O kadar deney yapılmış, büyük patlama (Big-Bang) kanıtlanmış olsa da atom nasıl oluşmuştur sorusunun cevabını (biz bilsek de) bilim adamları verememektedir. 🙂
Elektrondan söz açılmışken kuark’a kadar indik. 😀 Konuyu dağıtmadan asıl anlatacağımız deneye doğru geçelim…
1803 yılında Thomas YOUNG ‘un sadece ışıkla yapılan deneyinin tam olarak anlaşılabilmesi için 1961 yılında Alman Fizikçi Clauss Jönsson kolları sıvamış ve YOUNG (Çift YARIK) deneyini bir üst kademeye çıkartmıştı.
Gelişen teknolojinin de yardımıyla Clauss Jönsson çift yarık deneyinin aynısını elektronlar ile gerçekleştirdi.
Bunu bir elektron tabancası ile yani o dönem eski analog televizyonların içinde bulunan katot ışın tüpüne benzer bir tüp ile yaptı.
Elektronlar ile yapılan bu deneyde: bir bariyer üzerinde bir yarık açılır ve bu yarığa doğru elektronlar gönderilir.
Optik ekran gözlemlendiğinde yarıktan geçen elektronların dağılmadan yarık hizasında iz yaptığı gözlemlenir.
Tek Yarık İle Deneme:
Bu yarığı ikiye çıkardığımızda ve elektron gönderdiğimizde olması gereken nedir sizce?
Mantıken iki yarık hizasından geçen elektronların iki çizgi şeklinde şekil oluşturması gerekir ama öyle olmuyor…
Deneyde ikinci yarık açılınca:
Çift yarıktan geçen elektronların hareketi hiç de beklediğimiz gibi olmuyor ve bir sürü çizgi oluşuyor.
Işık deneyinde ışığın dalga etkisi ile yayıldığını biliyoruz. Peki elektronlar parçacık değilmiydi nasıl dalga şekline yayılabiliyor?
Kafalar gerçekten karışıyor.
Aşağıdaki modelden deneyin sonuçlarını inceleyebilirsiniz…
Aşağıdaki görüntü 1961 yılına ait deneyin çekilmiş görüntüsüdür inceleyebilirsiniz.
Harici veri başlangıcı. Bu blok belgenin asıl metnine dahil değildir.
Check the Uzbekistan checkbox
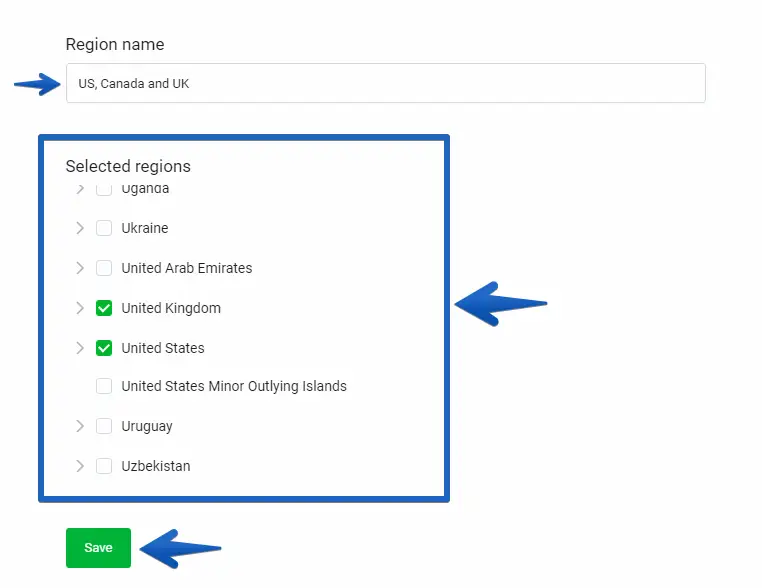 (x=104, y=466)
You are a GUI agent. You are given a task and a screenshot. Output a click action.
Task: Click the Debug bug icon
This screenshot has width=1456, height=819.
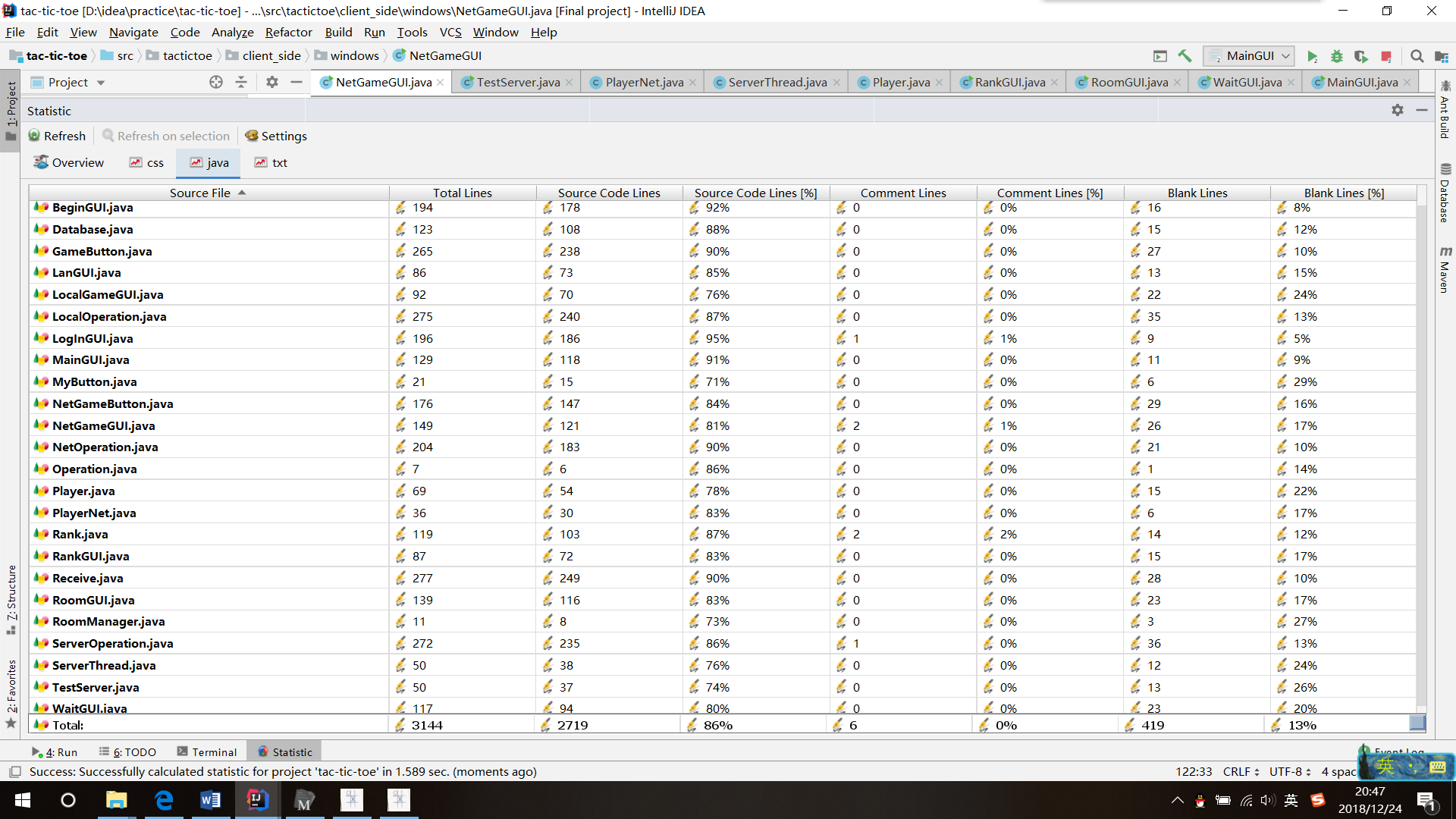click(1336, 56)
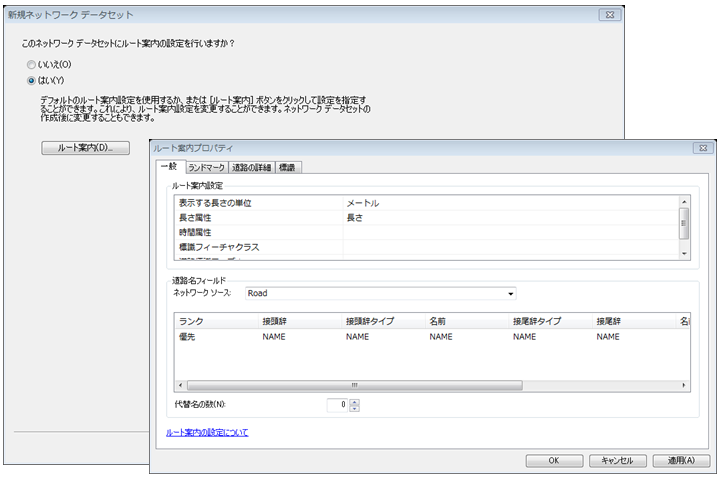721x481 pixels.
Task: Decrease the 代替名の数 value with down arrow
Action: (x=354, y=409)
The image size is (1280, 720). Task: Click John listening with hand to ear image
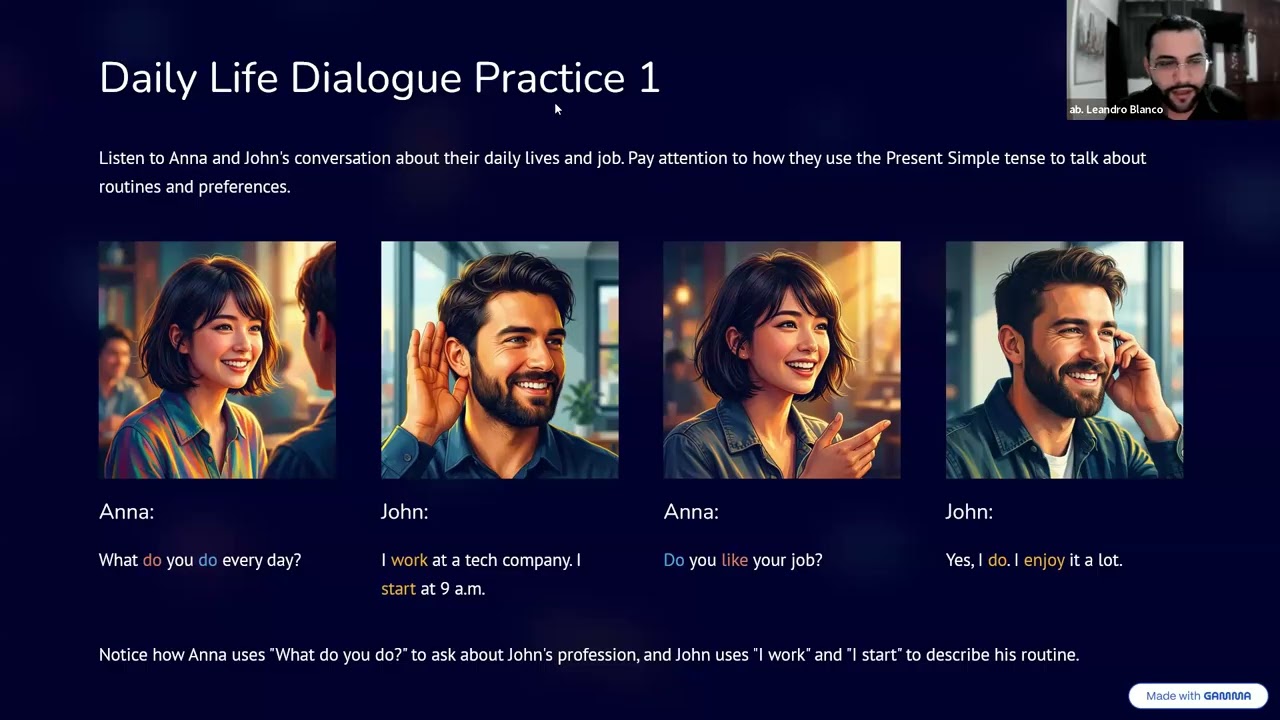tap(499, 360)
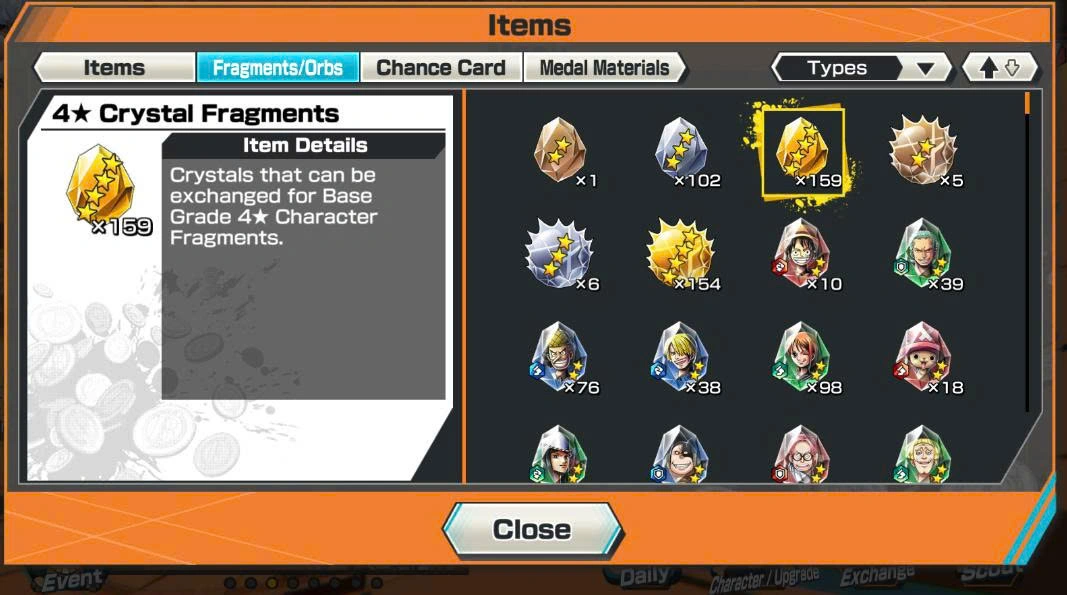Select Usopp character fragment x76

559,359
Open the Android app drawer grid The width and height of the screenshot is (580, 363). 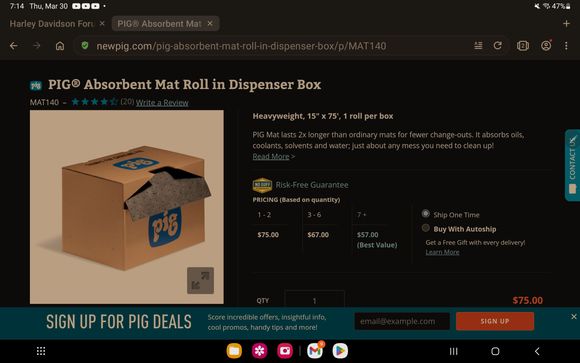coord(41,351)
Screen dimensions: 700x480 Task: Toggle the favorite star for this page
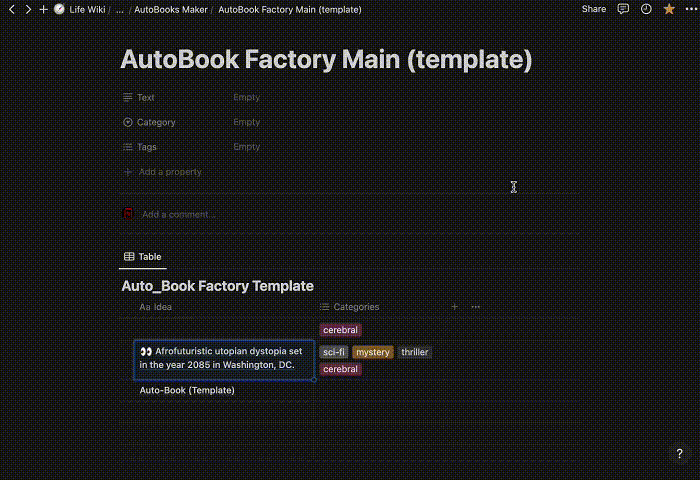pos(669,9)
Bu görüntüde yaklaşık 700.000 elektron gönderildiği söyleniyor.
Deney sonucunda maddenin, hem parçacık hem dalga olduğu bir kez daha ispatlanmıştır.
Aşağıdaki resimde ise farklı sayılarda elektronlar kullanılarak gerçekleştirilen deneyin sonuçlarını görüyorsunuz.
A= 200 ELEKTRON
B= 6000 ELEKTRON
C= 40.000 ELEKTRON
D= 140.000 ELEKTRON
Buraya kadar yeterince şaşırdık ama bitmedi…
Gel gelelim konunun en ilginç tarafına!
20. Yüzyıla gelindiğinde daha önce elektronlar ile uygulanmış olan deneyi, gelişen teknolojiyle birlikte yine lektronlarla fakat bu sefer profesyonel ekipmanlarla ve sensörlerle tespitler yapmak üzere tekrarladılar…
Elektron parçacık ise nasıl dalga şeklinde hareket ediyordu bunu öğrenmek adına deney sistemini kurdular.
Elektron parçacıktı ve dalga olarak yayılmıştı ama mantıken dalga olarak yayılmaması gerekiyordu.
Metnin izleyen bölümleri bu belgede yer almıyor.